Joy sputtered but couldn’t help remembering Ink’s advice when she’d first encountered the Bailiwick. Respect him. Always. She counted to ten in her head. Then upped it to twenty, clamping her fingers under her armpits to keep herself still. She could buy a glamour if she had to, right? She could look the same. But she would know the difference—she and all the Twixt. She couldn’t imagine looking into a mirror and seeing an unfamiliar face any more than she could imagine looking into a mirror and seeing nothing at all.
“What is going to happen?” Joy asked. “What about me is going to change?”

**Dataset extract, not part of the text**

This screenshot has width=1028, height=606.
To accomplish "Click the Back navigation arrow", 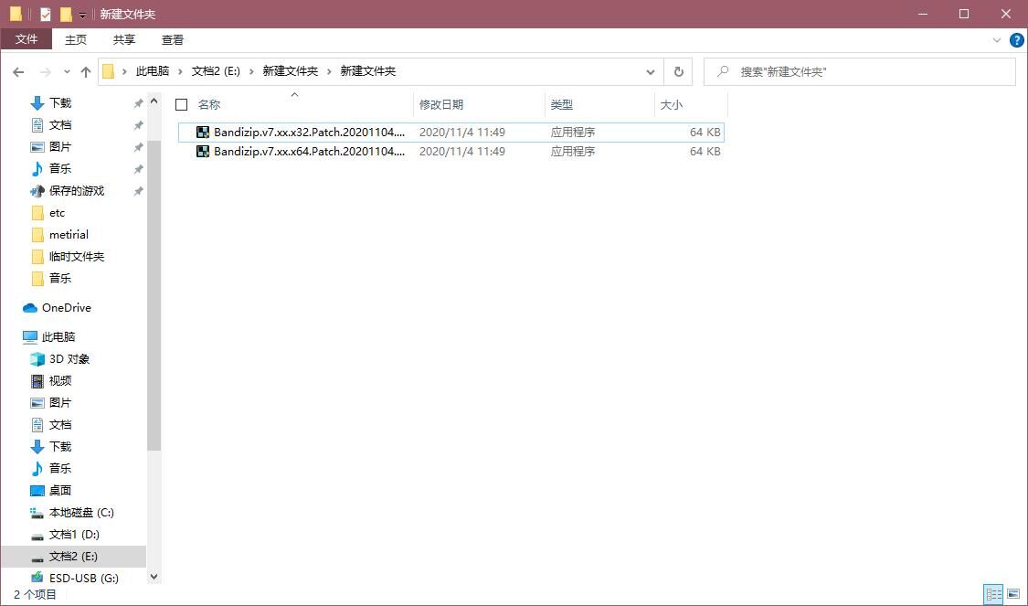I will tap(18, 71).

Graus Claude sat back, his ire abating as he wove his double set of fingers over his chest. “The changeling acclamation can affect any number of characteristics, depending on one’s genealogical source,” he said. “Once you adopted your signatura, you placed yourself within the magics that make up the Twixt, the last vestiges of magic on Earth. Just as you accepted the Twixt, now the Twixt must accept you.” He leaned forward slightly. “You must adjust yourself and your expectations to the rules that bind our world—the rules that will shape and govern the rest of your life—and that, I suspect, will be the thing that will change you the most.”
Joy tried to follow the implications of his pretty speech. “I’m becoming magic?”
Graus Claude looked askance. “You are magic, Miss Malone,” he said. “All humans and places who have a modicum of magic are the very people who are chosen by the Folk and thereby claimed under an auspice, subsequently marked by one of the Scribes. You were marked by Master Ink, therefore it is no wonder that you should have originally possessed some of that magic in the first place, having been one with the Sight, and now that magic has been activated, either instigated by his hand or by your own actions during your latest display in the Council Hall.” His browridge quirked. “Indeed, given your history, we should have expected something like this.”
Joy marveled at the ever-widening definition of something like this.
There was a knock at the door, and Kurt entered bearing a silver tray with a single calling card. The Bailiwick wiped each of his four hands on cloth napkins before taking it primly in his claws. Graus Claude squinted at the words, and two hands pushed against the arms of the chair as he heaved himself up, still staring at the piece of card stock. One hand folded the napkin over his plate as the fourth brushed crumbs from his suit.